- **TASK DESCRIPTION**
Lines before the one containing "Task: Open the 属性 panel menu" are left out; that line and all after it, through the end of the records, must be transcribed exactly.

- **PROVIDED ENTRIES**
========================================================================
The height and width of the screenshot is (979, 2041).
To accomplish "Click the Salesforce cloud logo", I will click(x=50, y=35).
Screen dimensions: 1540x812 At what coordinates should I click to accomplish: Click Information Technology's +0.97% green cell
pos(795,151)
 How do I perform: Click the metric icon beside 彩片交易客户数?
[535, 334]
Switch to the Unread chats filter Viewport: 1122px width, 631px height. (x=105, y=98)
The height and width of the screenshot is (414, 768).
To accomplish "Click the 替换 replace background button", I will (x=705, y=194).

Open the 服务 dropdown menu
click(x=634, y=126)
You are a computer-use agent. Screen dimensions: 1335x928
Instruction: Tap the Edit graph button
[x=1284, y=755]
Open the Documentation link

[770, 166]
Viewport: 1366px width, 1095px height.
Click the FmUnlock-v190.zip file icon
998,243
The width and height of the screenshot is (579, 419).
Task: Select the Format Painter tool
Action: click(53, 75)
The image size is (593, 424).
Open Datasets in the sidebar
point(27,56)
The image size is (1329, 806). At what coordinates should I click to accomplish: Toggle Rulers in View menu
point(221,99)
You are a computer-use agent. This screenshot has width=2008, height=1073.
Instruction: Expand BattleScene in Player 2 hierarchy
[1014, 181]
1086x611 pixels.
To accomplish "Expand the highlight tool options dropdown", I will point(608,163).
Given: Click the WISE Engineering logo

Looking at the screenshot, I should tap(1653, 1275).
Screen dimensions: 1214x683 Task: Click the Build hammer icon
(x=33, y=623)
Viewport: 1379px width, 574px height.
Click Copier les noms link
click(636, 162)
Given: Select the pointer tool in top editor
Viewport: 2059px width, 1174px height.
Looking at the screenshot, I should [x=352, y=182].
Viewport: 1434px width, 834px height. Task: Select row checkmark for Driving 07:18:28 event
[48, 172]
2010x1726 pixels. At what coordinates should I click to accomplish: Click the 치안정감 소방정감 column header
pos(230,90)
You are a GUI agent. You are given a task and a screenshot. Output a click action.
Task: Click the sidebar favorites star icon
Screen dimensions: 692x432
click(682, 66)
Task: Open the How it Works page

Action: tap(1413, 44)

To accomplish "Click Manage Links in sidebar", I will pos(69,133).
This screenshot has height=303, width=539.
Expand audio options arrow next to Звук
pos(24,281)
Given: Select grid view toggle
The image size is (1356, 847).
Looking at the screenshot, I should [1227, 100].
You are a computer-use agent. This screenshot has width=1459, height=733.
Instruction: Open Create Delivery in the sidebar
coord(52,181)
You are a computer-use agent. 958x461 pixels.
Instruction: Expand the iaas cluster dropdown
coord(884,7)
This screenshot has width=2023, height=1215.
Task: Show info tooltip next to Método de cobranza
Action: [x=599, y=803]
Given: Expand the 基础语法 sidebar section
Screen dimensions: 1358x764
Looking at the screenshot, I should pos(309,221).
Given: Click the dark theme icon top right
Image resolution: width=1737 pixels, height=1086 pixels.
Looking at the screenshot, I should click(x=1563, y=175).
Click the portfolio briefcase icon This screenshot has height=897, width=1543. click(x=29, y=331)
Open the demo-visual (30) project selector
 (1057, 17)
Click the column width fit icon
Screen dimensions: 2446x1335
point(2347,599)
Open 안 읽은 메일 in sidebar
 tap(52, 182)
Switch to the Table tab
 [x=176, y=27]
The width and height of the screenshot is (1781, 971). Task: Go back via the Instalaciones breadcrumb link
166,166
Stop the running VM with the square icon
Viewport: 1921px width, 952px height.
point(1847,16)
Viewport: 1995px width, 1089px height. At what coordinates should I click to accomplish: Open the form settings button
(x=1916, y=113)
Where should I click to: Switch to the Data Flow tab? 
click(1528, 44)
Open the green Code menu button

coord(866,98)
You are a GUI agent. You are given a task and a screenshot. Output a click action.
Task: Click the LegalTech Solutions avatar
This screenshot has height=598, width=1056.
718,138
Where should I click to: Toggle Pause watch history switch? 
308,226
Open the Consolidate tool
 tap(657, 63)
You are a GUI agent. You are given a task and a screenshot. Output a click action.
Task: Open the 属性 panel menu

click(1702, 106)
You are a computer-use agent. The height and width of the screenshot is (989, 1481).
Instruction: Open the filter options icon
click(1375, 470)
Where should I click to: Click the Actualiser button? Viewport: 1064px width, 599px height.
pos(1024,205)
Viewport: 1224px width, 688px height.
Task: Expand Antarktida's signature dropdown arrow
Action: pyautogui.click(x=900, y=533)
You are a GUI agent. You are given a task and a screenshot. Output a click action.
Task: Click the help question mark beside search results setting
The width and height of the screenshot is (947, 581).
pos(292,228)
========================================================================
- **RESPONSE TO THIS TASK**
Task: Open the 属性 panel menu

click(1702, 106)
You are a computer-use agent. The height and width of the screenshot is (989, 1481).
Instruction: Open the filter options icon
click(1375, 470)
Where should I click to: Click the Actualiser button? Viewport: 1064px width, 599px height.
pos(1024,205)
Viewport: 1224px width, 688px height.
Task: Expand Antarktida's signature dropdown arrow
Action: pyautogui.click(x=900, y=533)
You are a GUI agent. You are given a task and a screenshot. Output a click action.
Task: Click the help question mark beside search results setting
The width and height of the screenshot is (947, 581).
pos(292,228)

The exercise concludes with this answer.